Tate St Ives Summer Exhibition Programme 2010 - Lily van der Stokker / Object : Gesture : Grid

Tate St Ives
Saturday 15 May – Sunday 26 September 2010

Lily van der Stokker No Big Deal Thing

Lily van der Stokker is a Dutch artist based in Amsterdam and New York. Her bold, colourful works most often take the form of large-scale decorative wall drawings, and have a child-like innocence and an adolescent naivety. They deal, in a disarmingly unashamed and exuberant way, with ideas of beauty, love, relationships, family and the everyday. Despite, or perhaps because of, their apparent simplicity, van der Stokker’s works are often challenging and she has come to be seen as an increasingly important artist in the growing discourse of post-feminist practice. This show will be the largest exhibition of her work to date in the UK.

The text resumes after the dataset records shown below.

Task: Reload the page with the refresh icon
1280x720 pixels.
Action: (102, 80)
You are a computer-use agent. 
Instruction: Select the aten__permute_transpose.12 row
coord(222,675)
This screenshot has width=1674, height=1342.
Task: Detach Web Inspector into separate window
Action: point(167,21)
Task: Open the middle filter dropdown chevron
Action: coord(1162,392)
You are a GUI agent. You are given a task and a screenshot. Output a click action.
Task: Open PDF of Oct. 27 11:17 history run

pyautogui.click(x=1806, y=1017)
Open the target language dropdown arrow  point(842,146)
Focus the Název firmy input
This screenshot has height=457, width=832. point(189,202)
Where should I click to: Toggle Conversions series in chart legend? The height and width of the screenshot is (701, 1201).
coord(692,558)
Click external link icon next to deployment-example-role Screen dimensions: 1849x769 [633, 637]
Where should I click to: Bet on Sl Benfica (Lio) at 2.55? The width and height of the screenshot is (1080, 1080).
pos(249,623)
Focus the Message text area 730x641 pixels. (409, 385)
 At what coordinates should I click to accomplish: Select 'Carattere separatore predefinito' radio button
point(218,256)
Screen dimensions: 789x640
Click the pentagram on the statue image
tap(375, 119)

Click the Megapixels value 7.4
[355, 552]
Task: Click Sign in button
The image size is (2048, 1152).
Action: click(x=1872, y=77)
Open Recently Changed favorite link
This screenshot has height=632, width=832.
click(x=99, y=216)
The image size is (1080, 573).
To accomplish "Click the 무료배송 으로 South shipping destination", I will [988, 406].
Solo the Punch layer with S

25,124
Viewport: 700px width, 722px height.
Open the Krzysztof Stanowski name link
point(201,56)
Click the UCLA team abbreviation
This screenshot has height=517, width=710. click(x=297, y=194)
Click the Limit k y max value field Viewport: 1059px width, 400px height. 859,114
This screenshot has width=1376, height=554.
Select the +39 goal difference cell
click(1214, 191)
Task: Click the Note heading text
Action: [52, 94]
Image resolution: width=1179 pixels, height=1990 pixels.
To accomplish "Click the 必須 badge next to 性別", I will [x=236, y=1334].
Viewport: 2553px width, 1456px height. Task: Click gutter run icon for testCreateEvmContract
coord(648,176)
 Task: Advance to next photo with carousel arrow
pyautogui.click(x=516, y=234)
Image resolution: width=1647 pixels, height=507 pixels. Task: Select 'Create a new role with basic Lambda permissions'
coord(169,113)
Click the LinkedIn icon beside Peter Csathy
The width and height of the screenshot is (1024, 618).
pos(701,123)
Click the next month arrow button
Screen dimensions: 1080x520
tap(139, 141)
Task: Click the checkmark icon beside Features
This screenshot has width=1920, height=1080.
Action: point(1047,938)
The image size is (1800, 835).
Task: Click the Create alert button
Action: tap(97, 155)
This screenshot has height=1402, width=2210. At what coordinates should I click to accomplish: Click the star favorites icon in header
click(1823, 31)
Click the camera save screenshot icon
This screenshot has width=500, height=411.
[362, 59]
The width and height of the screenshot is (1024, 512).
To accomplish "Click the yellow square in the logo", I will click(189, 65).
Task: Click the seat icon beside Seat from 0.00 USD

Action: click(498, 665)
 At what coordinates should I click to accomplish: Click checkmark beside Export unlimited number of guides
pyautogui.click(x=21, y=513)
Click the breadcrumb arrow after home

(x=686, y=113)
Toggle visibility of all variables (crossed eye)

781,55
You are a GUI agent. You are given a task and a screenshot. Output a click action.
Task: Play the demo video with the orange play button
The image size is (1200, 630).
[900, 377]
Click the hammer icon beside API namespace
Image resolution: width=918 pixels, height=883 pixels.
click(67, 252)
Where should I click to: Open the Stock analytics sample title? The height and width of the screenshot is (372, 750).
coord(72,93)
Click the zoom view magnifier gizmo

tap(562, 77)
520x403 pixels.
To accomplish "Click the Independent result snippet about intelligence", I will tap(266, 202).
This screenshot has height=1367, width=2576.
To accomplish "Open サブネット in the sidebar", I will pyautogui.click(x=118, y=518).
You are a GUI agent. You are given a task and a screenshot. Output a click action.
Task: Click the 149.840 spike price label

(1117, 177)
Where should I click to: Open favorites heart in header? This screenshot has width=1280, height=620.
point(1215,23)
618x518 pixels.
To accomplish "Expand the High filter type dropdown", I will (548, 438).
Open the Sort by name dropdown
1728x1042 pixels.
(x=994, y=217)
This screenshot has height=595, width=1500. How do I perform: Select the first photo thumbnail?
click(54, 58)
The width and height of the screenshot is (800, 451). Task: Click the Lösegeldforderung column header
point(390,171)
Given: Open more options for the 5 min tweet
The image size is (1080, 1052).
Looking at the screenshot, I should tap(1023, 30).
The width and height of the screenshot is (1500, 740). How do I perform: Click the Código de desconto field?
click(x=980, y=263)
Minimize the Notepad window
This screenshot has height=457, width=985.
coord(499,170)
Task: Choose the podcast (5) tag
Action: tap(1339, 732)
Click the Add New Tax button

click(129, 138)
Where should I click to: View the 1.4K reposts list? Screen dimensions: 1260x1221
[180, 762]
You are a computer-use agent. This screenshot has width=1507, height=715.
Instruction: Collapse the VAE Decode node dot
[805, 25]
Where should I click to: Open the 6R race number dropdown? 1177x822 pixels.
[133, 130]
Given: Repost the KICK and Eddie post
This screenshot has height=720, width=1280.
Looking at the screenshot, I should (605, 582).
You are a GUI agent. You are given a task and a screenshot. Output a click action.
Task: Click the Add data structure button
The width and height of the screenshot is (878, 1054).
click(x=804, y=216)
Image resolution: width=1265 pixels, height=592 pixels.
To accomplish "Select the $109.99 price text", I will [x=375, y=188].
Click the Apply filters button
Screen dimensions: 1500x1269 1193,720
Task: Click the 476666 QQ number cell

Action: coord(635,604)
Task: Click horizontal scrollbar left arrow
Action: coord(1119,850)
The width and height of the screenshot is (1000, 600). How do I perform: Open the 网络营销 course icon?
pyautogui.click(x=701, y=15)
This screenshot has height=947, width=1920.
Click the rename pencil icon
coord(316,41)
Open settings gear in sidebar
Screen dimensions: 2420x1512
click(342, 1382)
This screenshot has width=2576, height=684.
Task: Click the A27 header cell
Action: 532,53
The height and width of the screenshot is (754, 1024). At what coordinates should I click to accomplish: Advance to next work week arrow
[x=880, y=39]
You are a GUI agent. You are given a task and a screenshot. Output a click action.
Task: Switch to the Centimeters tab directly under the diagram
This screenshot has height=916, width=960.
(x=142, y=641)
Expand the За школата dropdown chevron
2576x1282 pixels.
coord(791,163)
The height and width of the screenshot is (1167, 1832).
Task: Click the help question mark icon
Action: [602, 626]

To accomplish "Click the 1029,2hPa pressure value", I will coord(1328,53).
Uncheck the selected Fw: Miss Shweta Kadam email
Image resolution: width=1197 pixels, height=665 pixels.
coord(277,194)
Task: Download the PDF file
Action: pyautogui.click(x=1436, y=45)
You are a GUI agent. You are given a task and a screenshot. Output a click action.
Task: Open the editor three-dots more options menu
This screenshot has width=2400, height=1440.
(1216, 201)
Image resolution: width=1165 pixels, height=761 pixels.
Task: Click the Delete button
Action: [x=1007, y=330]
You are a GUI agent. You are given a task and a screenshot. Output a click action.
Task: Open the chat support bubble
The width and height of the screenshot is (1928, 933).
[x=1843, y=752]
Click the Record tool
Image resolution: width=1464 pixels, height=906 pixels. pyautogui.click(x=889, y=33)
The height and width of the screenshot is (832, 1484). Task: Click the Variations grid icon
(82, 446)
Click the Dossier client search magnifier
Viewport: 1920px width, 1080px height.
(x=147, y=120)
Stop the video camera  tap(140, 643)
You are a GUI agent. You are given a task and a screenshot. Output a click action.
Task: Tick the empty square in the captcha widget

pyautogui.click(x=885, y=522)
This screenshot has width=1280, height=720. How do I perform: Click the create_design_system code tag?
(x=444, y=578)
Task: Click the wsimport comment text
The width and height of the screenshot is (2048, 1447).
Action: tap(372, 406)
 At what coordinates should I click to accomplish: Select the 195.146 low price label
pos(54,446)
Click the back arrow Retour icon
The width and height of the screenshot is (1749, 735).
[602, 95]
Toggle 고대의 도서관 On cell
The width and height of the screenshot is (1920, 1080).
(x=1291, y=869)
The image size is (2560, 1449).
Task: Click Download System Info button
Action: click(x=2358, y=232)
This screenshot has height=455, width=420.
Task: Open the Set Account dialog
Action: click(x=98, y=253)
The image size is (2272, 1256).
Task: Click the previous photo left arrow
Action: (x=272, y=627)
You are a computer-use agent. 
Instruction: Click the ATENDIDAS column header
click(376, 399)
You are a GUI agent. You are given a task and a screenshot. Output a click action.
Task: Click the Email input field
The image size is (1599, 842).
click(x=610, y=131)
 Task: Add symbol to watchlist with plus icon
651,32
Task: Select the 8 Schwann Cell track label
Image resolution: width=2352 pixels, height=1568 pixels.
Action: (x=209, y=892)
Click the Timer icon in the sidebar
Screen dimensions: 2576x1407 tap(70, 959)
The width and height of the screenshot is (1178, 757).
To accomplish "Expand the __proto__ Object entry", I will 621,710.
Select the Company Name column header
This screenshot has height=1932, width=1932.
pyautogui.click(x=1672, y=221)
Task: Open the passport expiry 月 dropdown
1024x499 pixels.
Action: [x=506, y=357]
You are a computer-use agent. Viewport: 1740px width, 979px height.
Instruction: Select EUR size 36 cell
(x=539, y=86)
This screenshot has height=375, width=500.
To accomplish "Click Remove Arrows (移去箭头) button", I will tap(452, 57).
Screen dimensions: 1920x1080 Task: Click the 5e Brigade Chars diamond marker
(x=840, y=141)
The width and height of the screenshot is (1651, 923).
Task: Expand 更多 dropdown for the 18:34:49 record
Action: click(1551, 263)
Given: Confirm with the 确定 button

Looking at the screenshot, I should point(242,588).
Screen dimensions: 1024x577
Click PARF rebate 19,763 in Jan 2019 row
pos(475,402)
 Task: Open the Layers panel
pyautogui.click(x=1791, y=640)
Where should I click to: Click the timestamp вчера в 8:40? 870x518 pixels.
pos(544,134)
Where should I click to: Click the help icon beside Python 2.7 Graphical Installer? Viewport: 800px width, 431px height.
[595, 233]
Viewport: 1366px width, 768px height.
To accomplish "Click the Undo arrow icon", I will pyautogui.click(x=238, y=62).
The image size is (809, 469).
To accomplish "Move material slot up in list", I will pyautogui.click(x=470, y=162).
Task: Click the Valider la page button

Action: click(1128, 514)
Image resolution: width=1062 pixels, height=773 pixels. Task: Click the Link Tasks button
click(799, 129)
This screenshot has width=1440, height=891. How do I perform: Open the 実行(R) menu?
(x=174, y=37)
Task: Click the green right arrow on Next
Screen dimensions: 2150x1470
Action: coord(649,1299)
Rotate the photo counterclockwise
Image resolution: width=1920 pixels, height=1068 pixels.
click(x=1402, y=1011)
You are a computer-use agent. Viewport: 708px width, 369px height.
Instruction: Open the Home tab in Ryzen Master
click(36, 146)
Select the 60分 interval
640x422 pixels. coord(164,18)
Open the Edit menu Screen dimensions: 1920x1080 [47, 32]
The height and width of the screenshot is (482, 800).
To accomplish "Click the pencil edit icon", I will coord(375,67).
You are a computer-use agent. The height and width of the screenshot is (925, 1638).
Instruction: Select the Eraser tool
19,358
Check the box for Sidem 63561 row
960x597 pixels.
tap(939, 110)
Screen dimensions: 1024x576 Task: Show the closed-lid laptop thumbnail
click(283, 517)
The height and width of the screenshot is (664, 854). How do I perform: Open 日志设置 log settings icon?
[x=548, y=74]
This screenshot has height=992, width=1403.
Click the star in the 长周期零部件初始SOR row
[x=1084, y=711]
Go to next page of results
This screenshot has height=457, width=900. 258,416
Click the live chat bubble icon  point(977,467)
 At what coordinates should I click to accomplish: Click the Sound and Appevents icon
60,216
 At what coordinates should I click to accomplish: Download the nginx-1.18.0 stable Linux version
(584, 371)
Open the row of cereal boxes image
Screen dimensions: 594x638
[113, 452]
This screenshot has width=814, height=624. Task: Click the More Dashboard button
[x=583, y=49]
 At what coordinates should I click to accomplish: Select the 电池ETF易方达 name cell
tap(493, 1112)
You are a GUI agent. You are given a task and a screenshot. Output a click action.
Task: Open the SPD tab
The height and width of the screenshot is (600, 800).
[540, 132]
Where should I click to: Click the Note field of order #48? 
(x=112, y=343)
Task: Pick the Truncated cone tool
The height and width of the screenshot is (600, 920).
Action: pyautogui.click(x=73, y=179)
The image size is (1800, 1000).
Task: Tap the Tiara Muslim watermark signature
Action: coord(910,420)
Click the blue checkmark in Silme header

van der Stokker plays on stereotypical femininity, developing a style she calls ‘nonshouting feminism’ through which to explore ideas that seem to be forbidden in art, especially the decorative, the sentimental and the ‘nice.’ Her demure medium: coloured-pencil drawings on A4 paper which she scales up and paints directly onto the walls of the gallery, call to mind the palette of baby clothes or children’s drawings and address the gap between the ‘art world’ and the creativity of everybody else. She seems to ask just what is a fitting subject for a work of art in a museum? Challenging the idea of the ‘grand’, the ‘serious’ or the ‘solemn’. At Tate St Ives, van der Stokker will present a series of large-scale wall drawings, furniture works and small works on paper in the spectacular, curved, sea-facing galleries.

Born in 1954, her work found prominence in the early 1990s as she began exhibiting in important exhibitions and institutions across the world including the Pompidou Centre, Paris, Van Abbe Museum, Eindhoven and Walker Art Centre, Minneapolis.

A fully-illustrated catalogue will accompany the exhibition including a new essay by Charles Esche.

Object : Gesture : Grid
St Ives and the International Avant-garde

Alongside the van der Stokker exhibition a series of thematic rooms, drawing on the Tate Collection, will highlight various international trends which fed the flowering of late English Modernism in St Ives through the middle of the twentieth century. This substantial display will occupy the rear suite of galleries and will include key artists associated with St Ives throughout the twentieth century, alongside important European and American peers. It will be the largest Collection display presented at Tate St Ives in a decade.